As we wrote before,  Boston Bruins’ own Brad Marchand went to Russia to play for Team Canada at the 2016 World Championship.

So, far Team Canada and Brad Marchand are doing great. Canada was 5:1 against USA and 7:1 against Hungary.

Marchand scored in both games.

Now, of course, it’s too early in the game to make predictions.

Just a bit of advice. About things Brad Marchand should say to President Putin if they meet in Russia.

Vladimir Putin is a big time hockey fan.

He plays hockey with the Russian old time stars in the Night Hockey League.

He likes to talk to hockey greats. He might enjoy talking to Marchand too.

Now, he might ask Brad about the great moments when Boston Bruins won the Cup and he might ask Brad to show his 2011 championship ring.

Here we have to stop. President Putin is a nice man but please please please don’t show him your Stanley Cup ring. Tell him that the ring is in your appartment in Boston. Even if you wear it during the conversation.

Please prevent the embarrassment and avoid international conflict. Under any circumstances, DO NOT hand the ring to the Russian President.

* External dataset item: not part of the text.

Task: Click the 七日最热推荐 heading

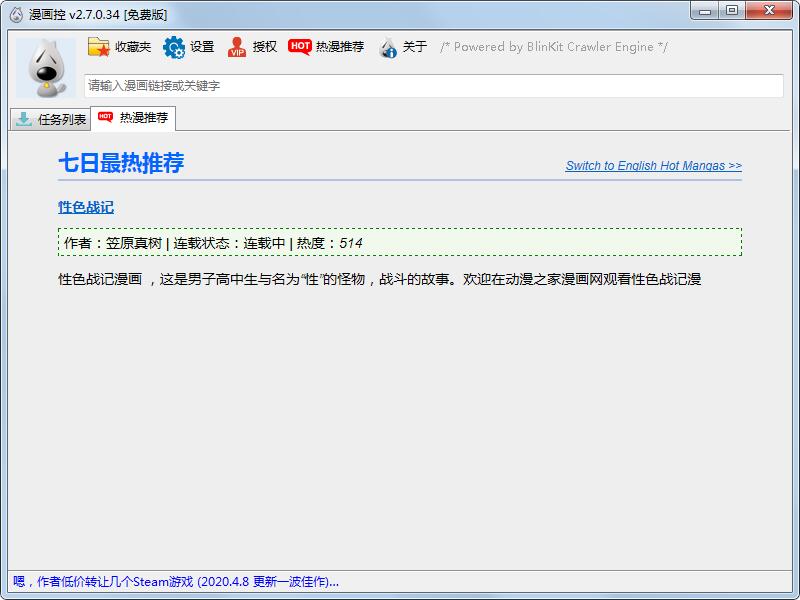Action: (121, 164)
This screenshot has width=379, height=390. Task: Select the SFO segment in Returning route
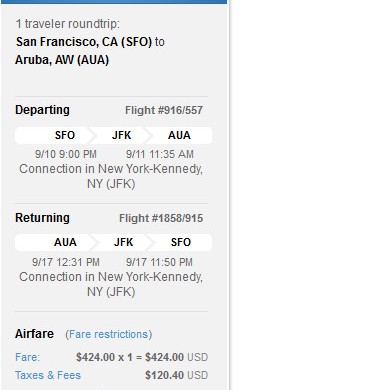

If you have doubts about this advice @ Chidlovski Blog Chidlovski, double check with Mr. Robert Kraft who happens to own the New England Patriots and happened to have a similar conversation in Moscow.

Other than that, good luck to all @ 2016 IIHF World Championship in Russia!

Shaibu-Shaibu! Do Toho! Go Canada! Go USA! Heja heja!

Did I miss someone?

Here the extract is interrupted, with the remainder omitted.